(Records for locating words and elements)
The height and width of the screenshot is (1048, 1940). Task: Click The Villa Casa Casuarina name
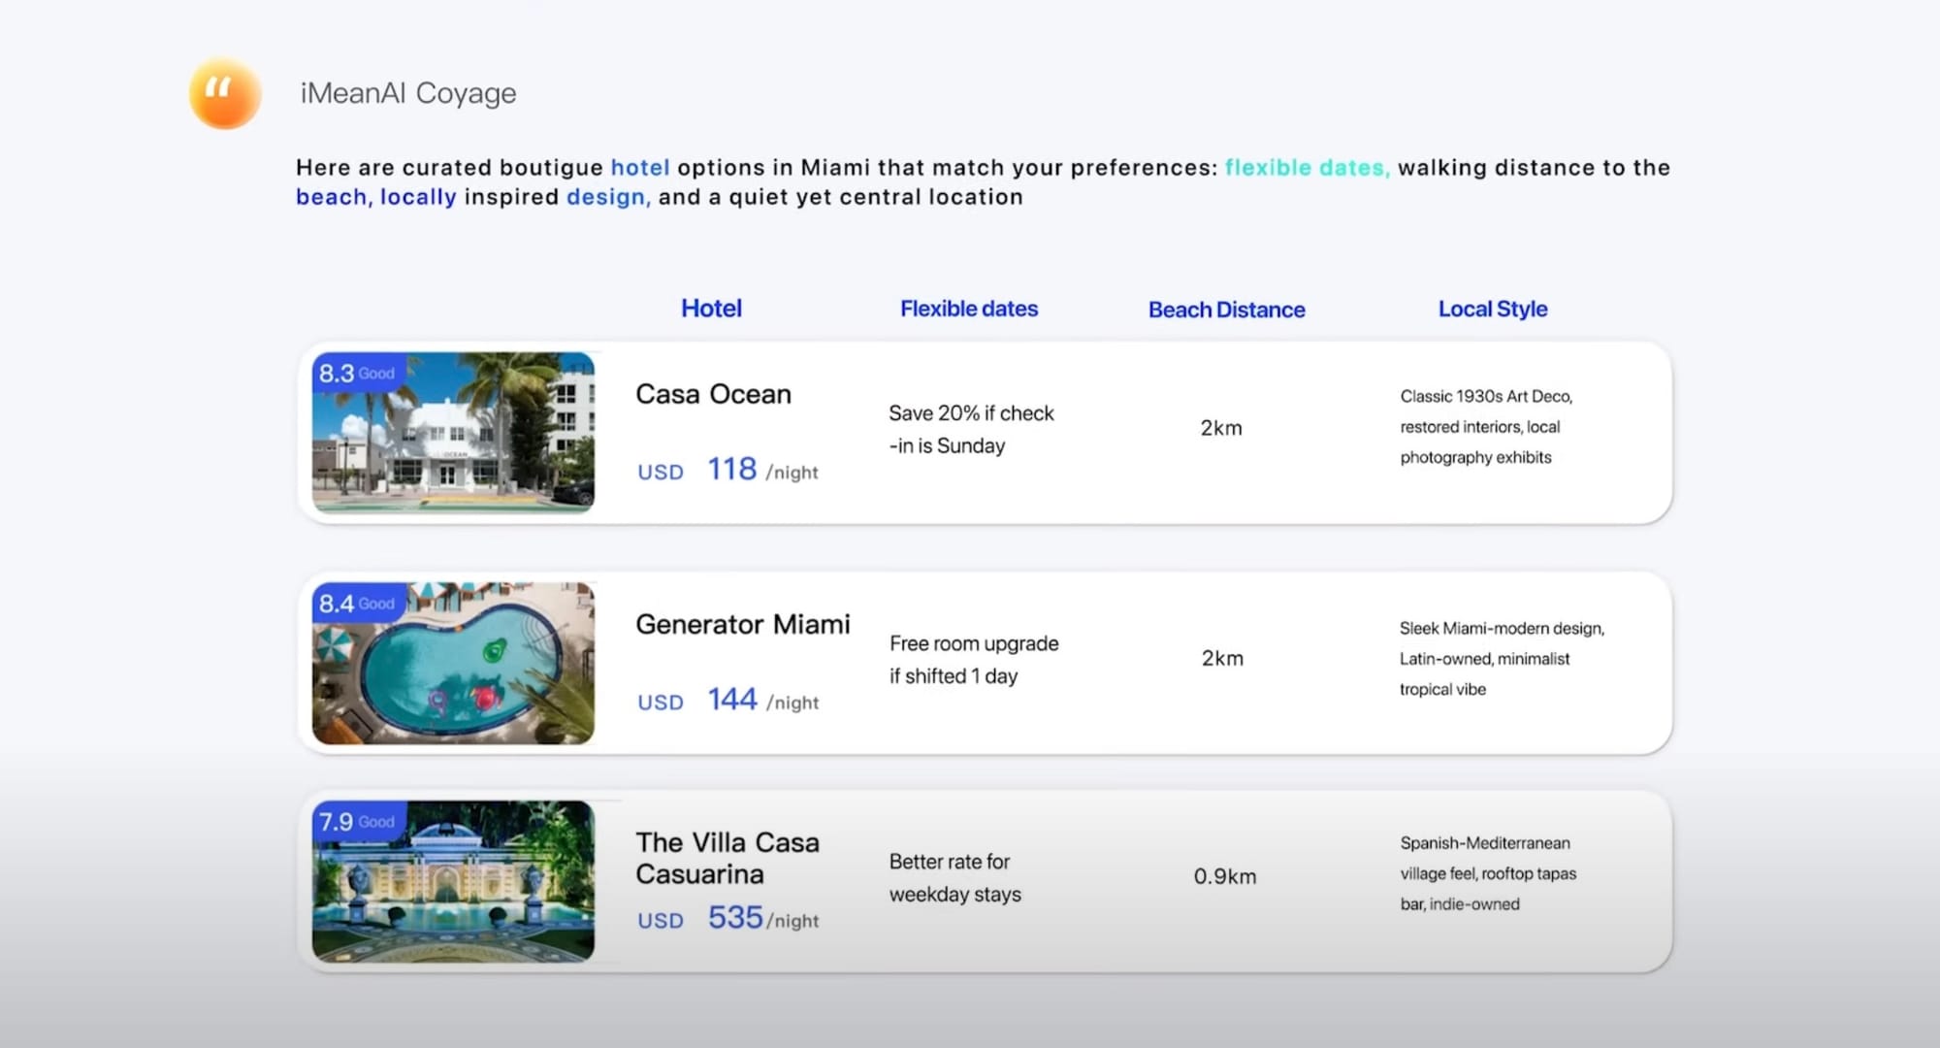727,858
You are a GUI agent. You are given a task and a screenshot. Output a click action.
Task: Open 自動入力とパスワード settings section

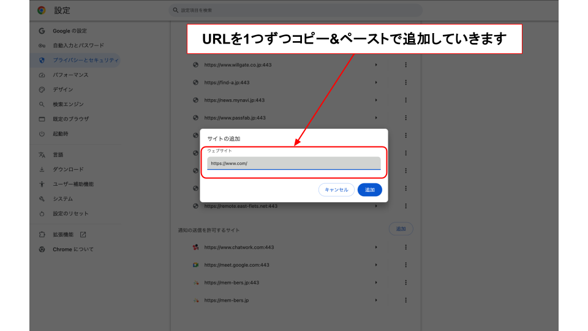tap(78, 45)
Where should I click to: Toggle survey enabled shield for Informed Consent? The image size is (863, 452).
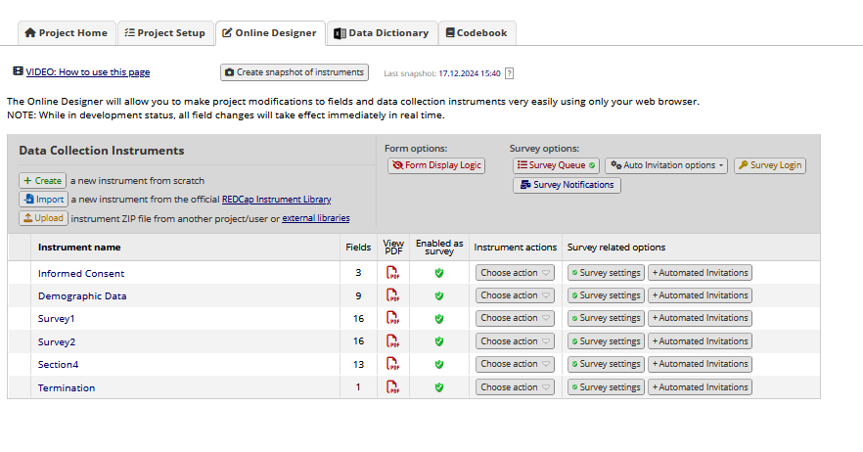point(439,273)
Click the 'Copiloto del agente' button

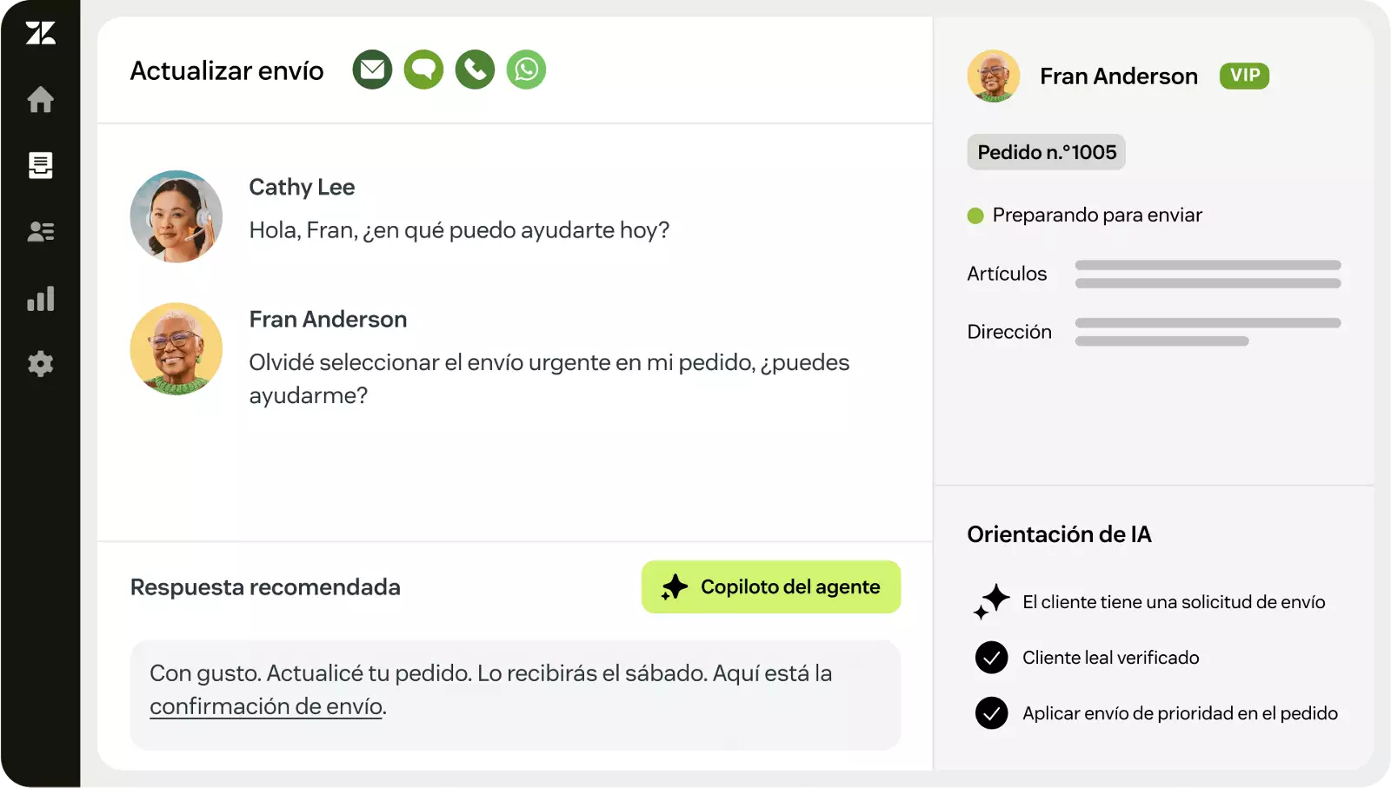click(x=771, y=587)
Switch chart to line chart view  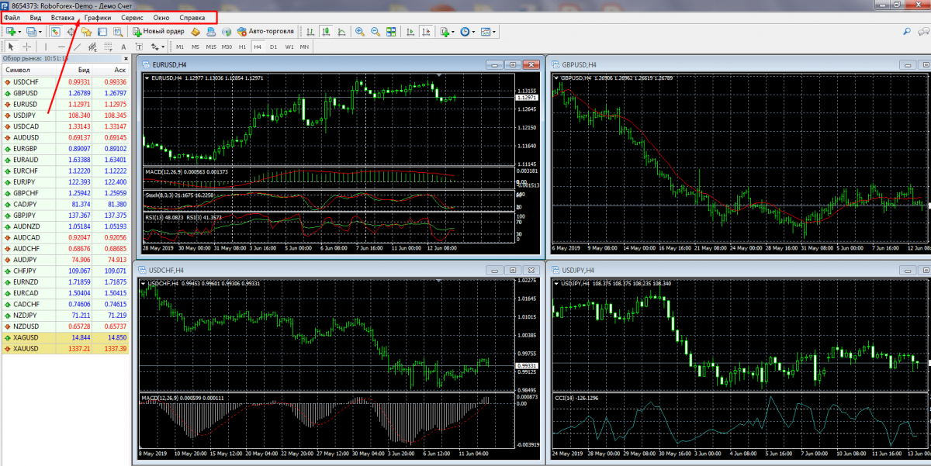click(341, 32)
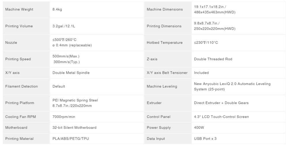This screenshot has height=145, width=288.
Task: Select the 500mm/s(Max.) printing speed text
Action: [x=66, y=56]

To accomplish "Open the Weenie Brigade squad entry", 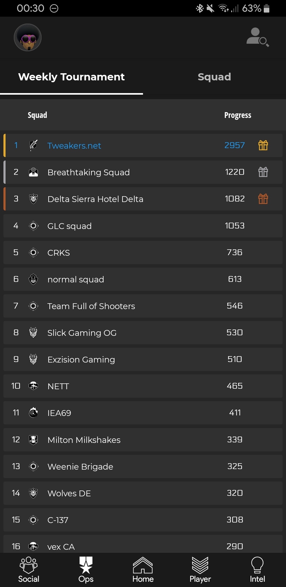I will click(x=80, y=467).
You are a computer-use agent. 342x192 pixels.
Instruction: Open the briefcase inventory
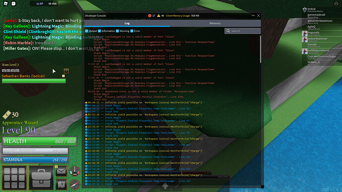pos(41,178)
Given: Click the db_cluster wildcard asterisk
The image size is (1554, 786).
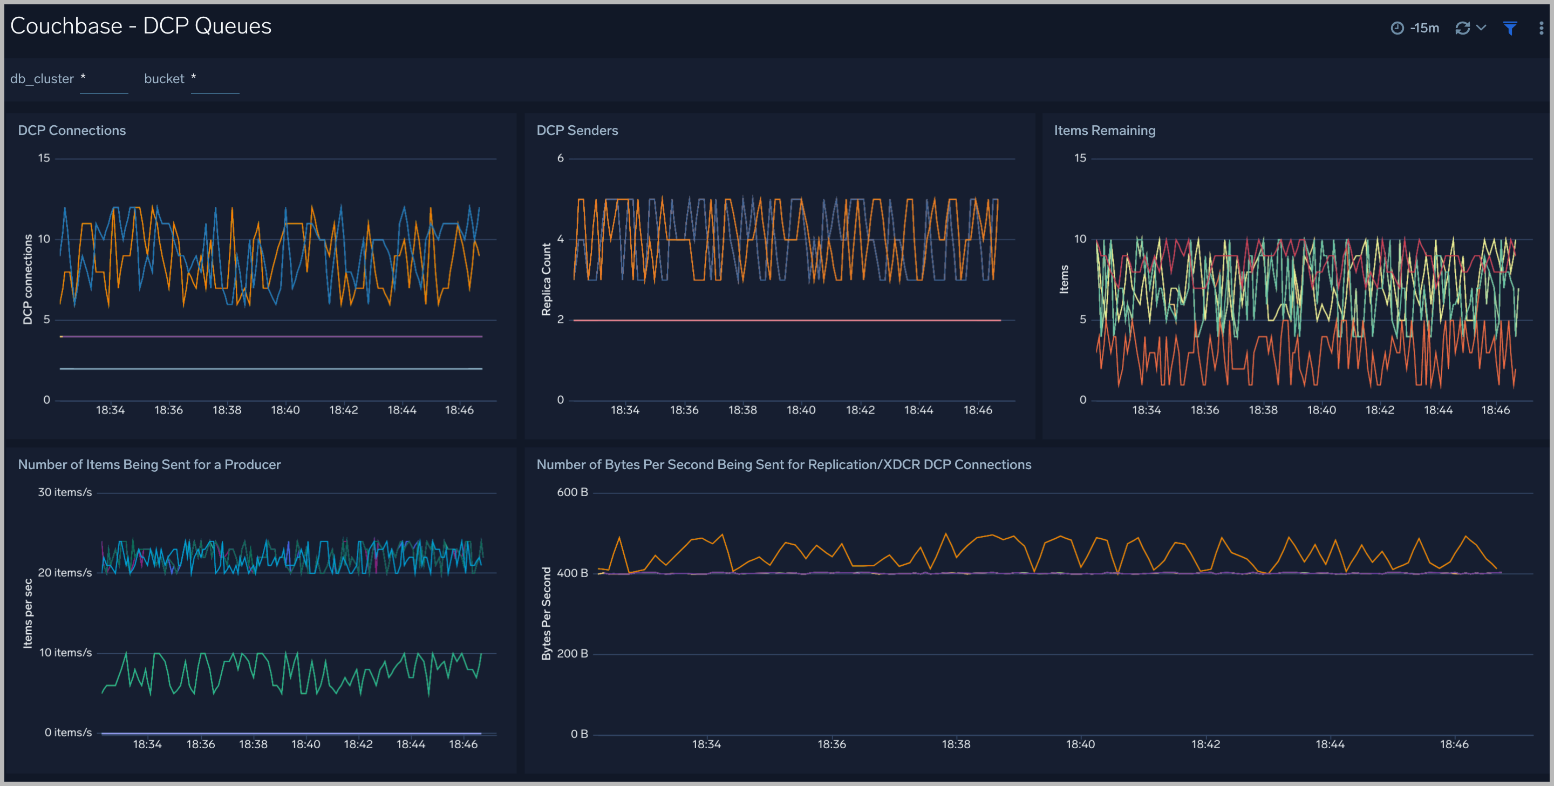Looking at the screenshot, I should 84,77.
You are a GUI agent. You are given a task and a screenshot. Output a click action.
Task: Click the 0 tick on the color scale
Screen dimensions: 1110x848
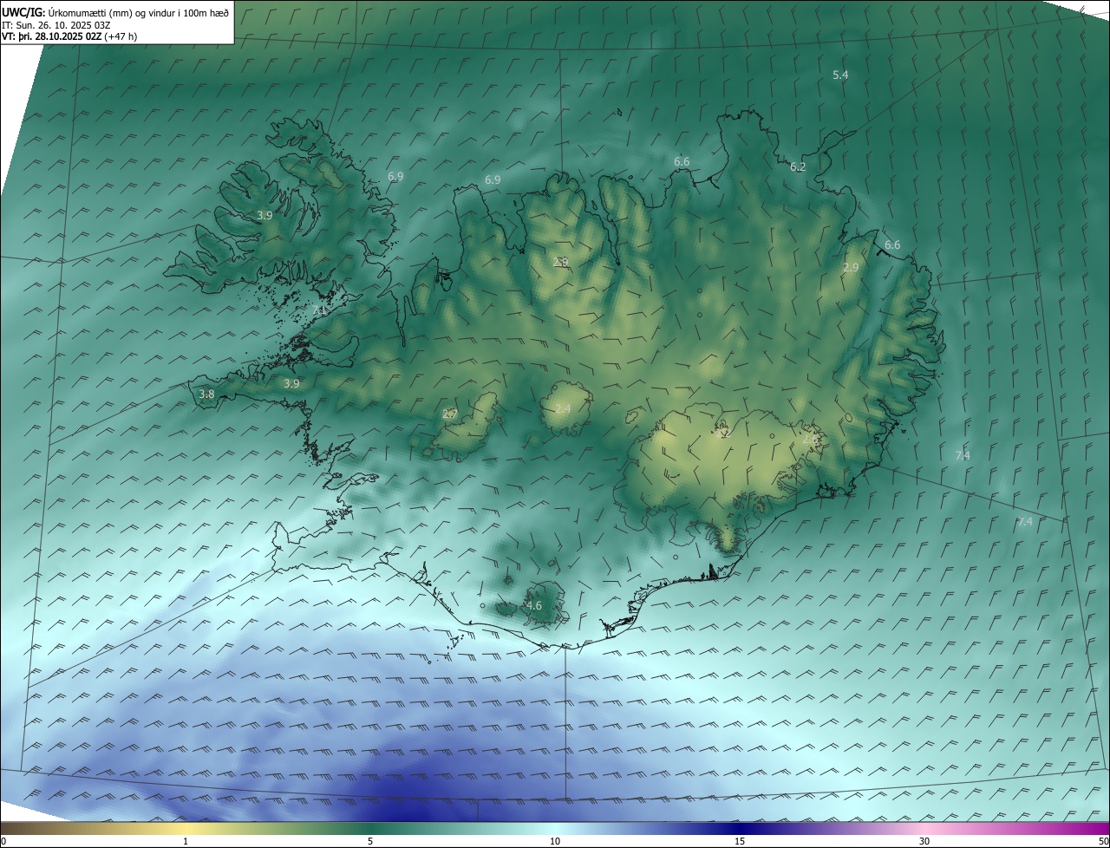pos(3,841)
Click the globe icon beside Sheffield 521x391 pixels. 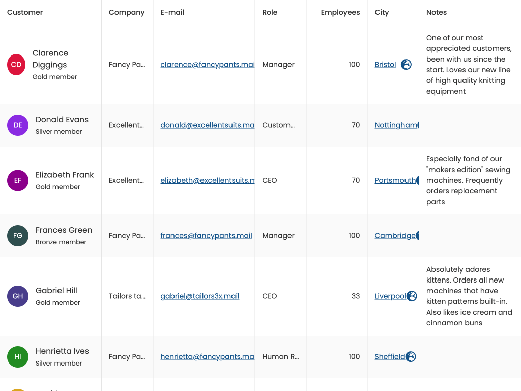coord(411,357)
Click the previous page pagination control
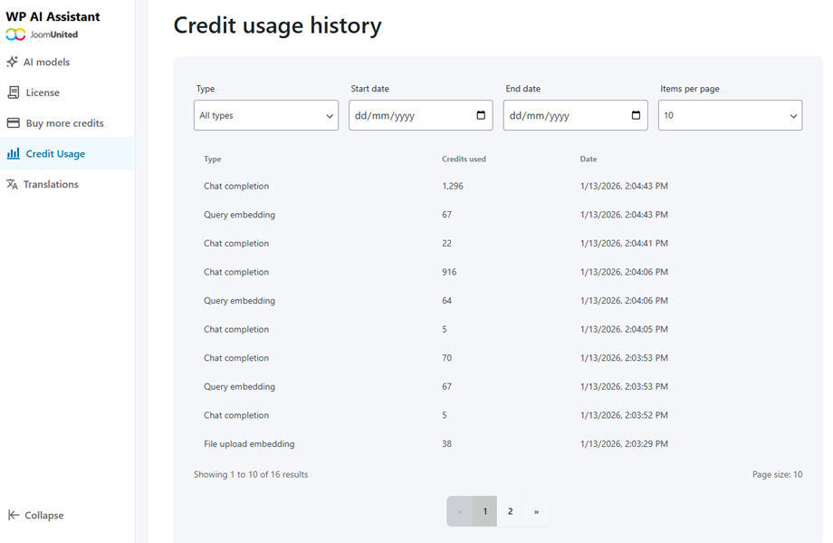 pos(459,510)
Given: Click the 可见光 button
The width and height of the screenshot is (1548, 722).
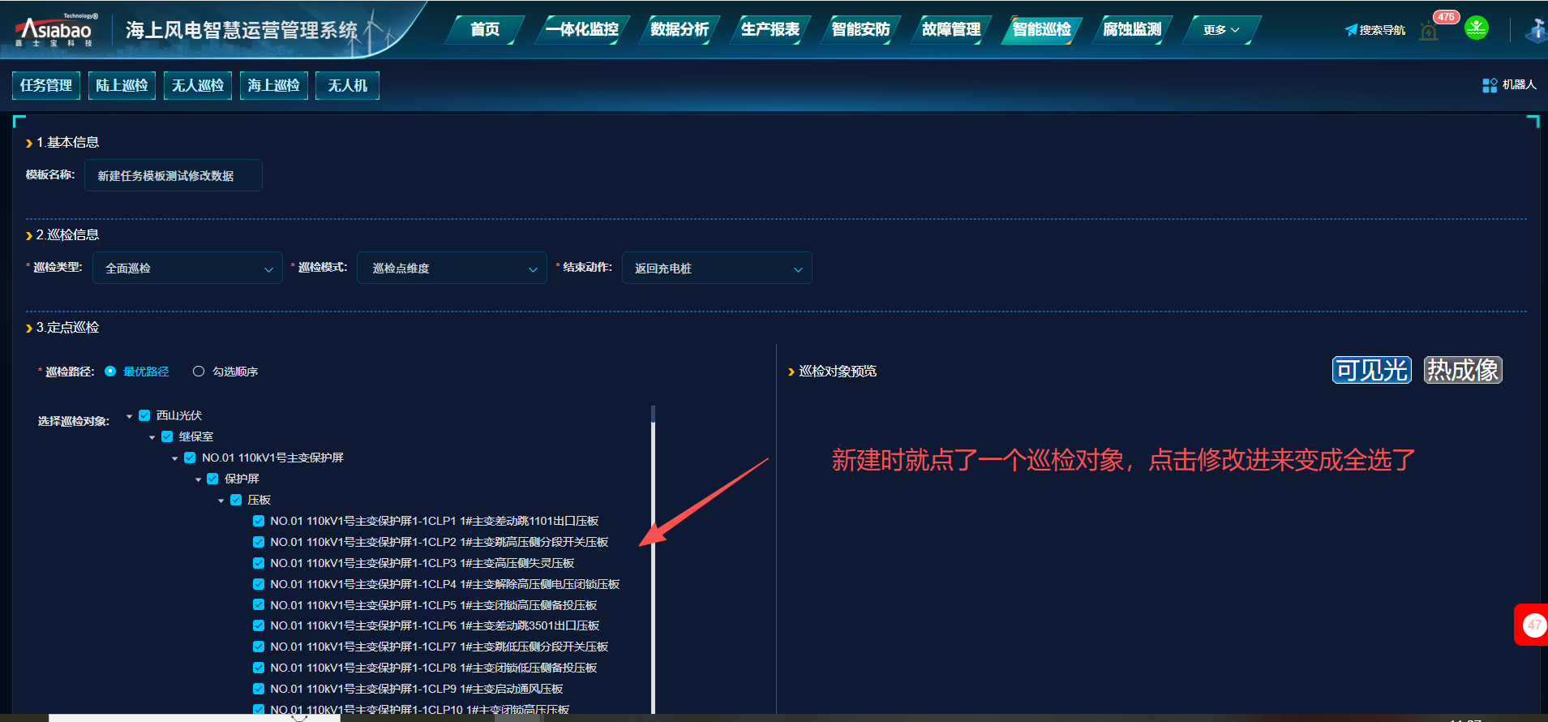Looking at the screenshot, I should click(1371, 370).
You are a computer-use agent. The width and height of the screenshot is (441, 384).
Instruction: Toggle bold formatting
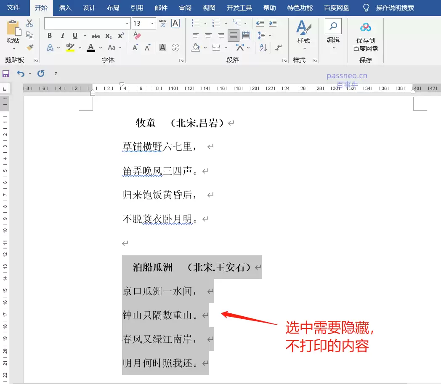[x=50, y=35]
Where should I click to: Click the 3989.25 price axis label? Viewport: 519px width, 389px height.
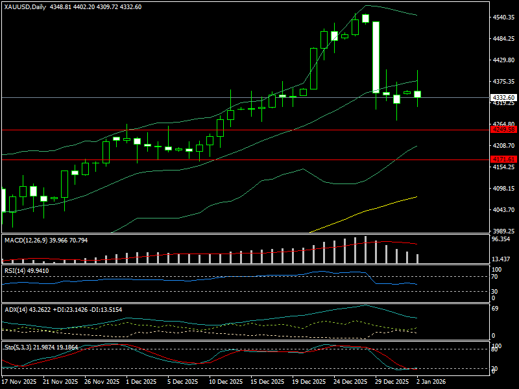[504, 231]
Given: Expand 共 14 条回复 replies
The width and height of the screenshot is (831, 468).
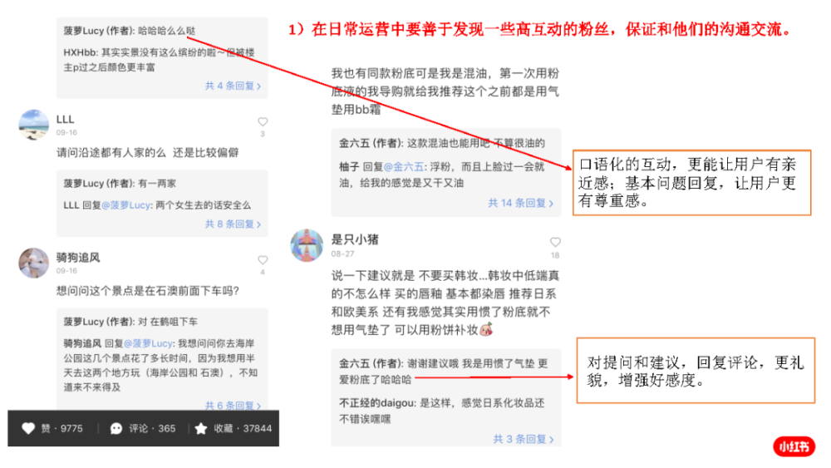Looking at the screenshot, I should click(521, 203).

**WHAT IS ASKED:**
Turn the records into a two-column CSV with the columns request and answer, starting with the line that contains "You are a computer-use agent. 342x192 pixels." and going on through the line that contains "Looking at the screenshot, I should 84,77.". Give one row per record, put each field in quotation marks, replace line breaks with spaces, and leave the pictures out.

**PROBLEM SOLUTION:**
request,answer
"You are a computer-use agent. 342x192 pixels. Instruction: Open the briefcase inventory","pos(41,178)"
"Given: Click the db_cluster wildcard asterisk The image size is (1554, 786).","Looking at the screenshot, I should 84,77."